The second sign is that you need to find all paths or explore all possibilities. If there are multiple valid routes, and you need to list them, DFS combined with backtracking does the job. You explore each path fully, record it if it is valid, then backtrack and try the next one.

The third sign is that the problem involves a tree or graph structure. This covers not only explicit trees and graphs, but also implicit ones such as matrices, game states, and decision trees. If you can define what a node is and what its neighbors are, you can apply DFS.

A few more examples of classic DFS problems:

• Determining if a graph is connected: start from any node and see if you can reach all others.

• Finding connected components: run DFS from each unvisited node and mark all reachable nodes as part of the same component.

• Detecting cycles in a graph: track nodes currently in the recursion stack and check if you revisit one.

• Solving puzzles like mazes or Sudoku: explore one choice at a time, backtrack when you hit a dead end.

• Computing properties of trees: height, diameter, path sums, and similar metrics often use DFS traversal.
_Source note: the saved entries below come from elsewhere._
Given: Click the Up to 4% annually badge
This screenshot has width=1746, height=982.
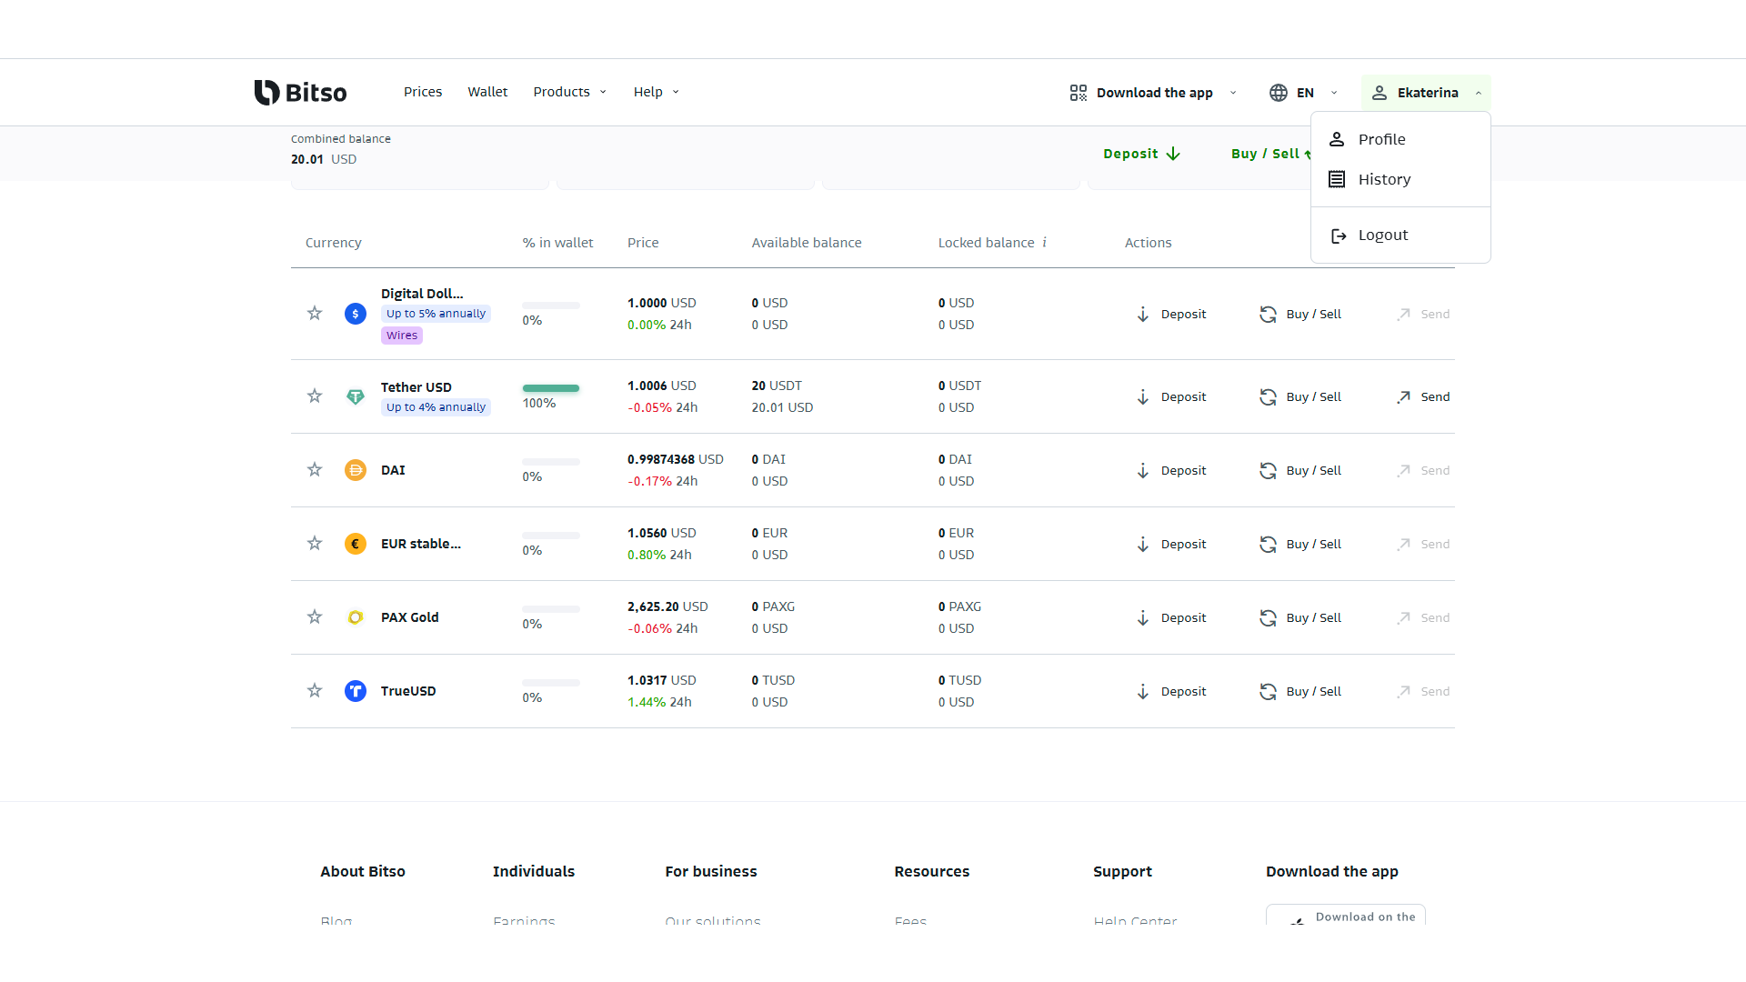Looking at the screenshot, I should [x=436, y=407].
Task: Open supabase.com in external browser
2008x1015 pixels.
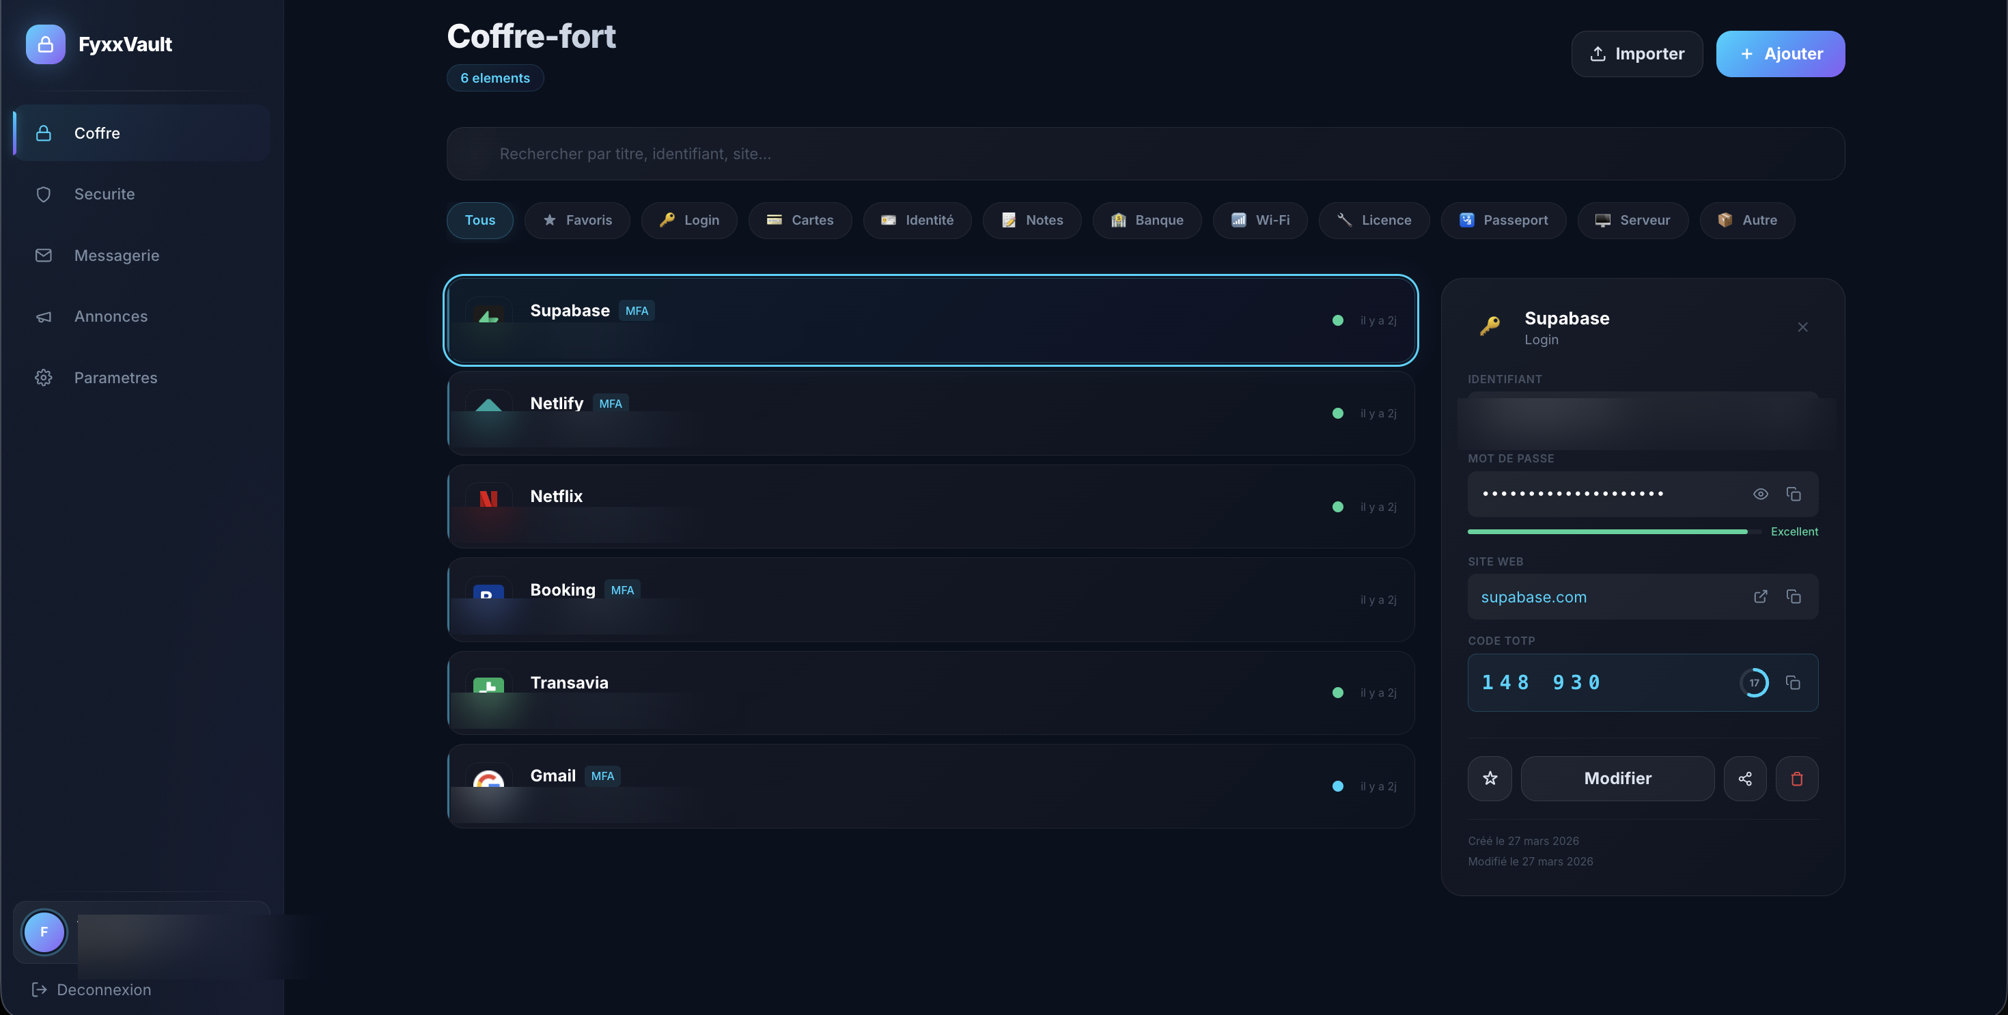Action: tap(1760, 596)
One last thing that is worth keeping in mind is the distinction between DFS and BFS (breadth-first search). DFS goes deep along a path before going wide to explore other paths, while BFS first explores all neighbors at the current level and only then moves deeper. DFS is easier to implement recursively and uses less memory for deep, narrow structures. BFS is better when you need the shortest path in an unweighted graph.

Conclusion

DFS is one of the most flexible patterns for recursion. The basic principle is straightforward. Take one path as far as you can, and if it doesn’t get to where you want, backtrack and try another.

When it comes to trees, the pattern is simple. You traverse nodes recursively, returning results as you come back up. When dealing with graphs, you have to keep track of visited nodes to avoid cycles. In matrix problems, cells are nodes and neighboring cells are neighbors. The logic is always the same.
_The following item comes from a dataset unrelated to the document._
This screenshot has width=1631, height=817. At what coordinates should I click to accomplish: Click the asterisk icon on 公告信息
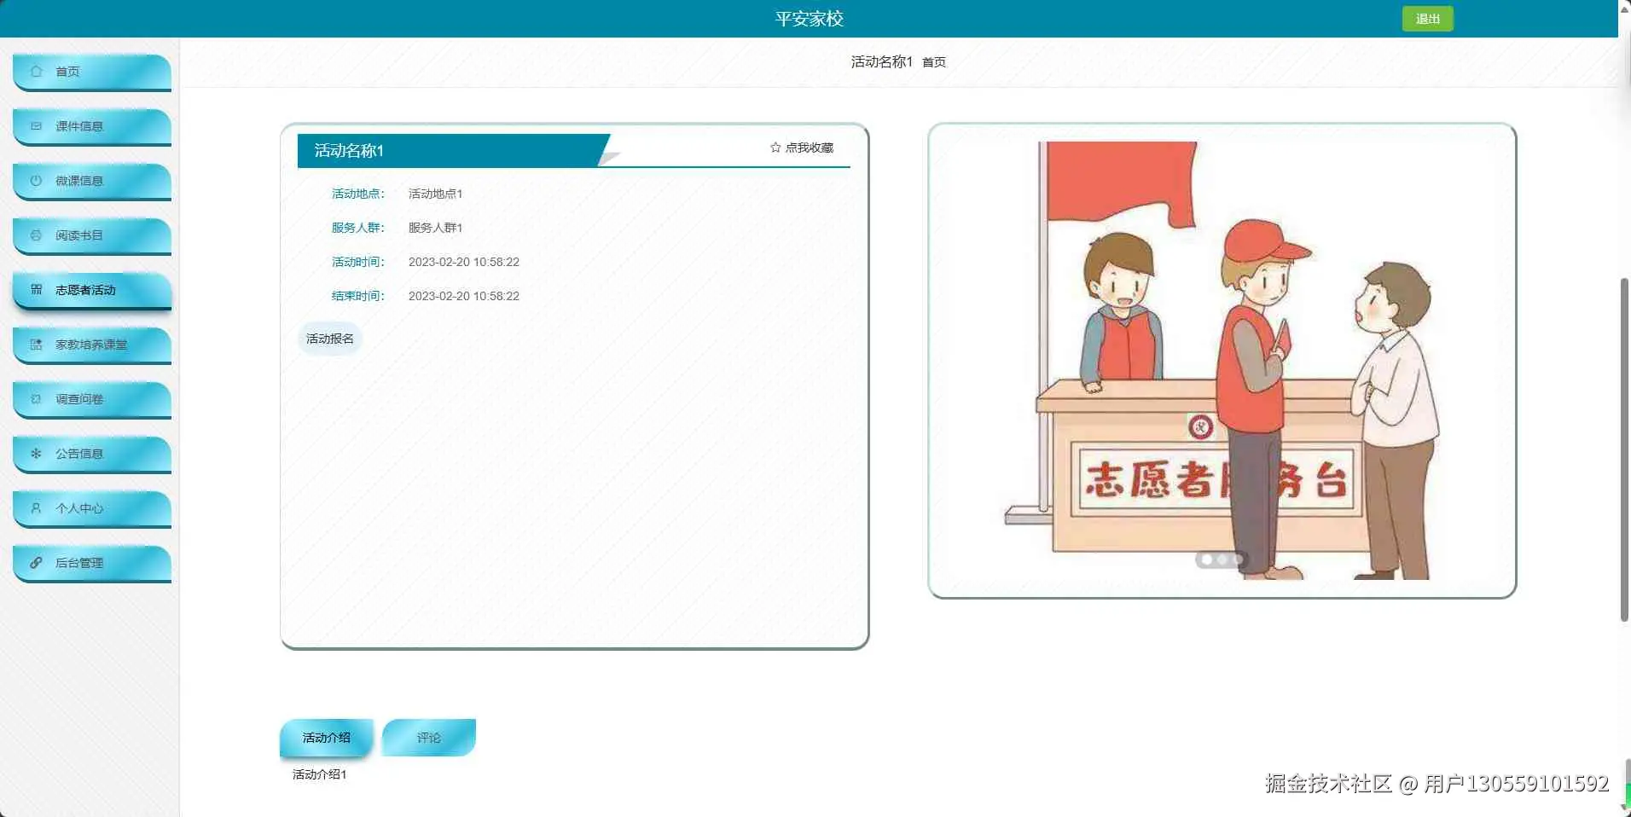point(35,454)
This brings us to the end of our series on recursion. We have covered six patterns:

• Iteration: process items one at a time and collect results as you go.

• Subproblems: solve a smaller version of the problem and build on it.

• Selection: choose whether to include or exclude each item when creating combinations.

• Ordering: determine which item comes next to produce permutations.

• Divide and conquer: split the input into independent parts, solve each, and combine.

• Depth-first search: explore paths by going deep before going wide.

These patterns are not mutually exclusive. Many problems combine elements of several patterns. A backtracking problem might use selection with DFS. A tree problem might use divide and conquer with subproblems. The more comfortable you become with each pattern, the easier it is to recognize which ones apply and how to combine them.

Recursion can feel tricky at first, but it becomes natural with practice. The key is to focus on two things: the base case and the recursive step. Get those right, and the rest takes care of itself.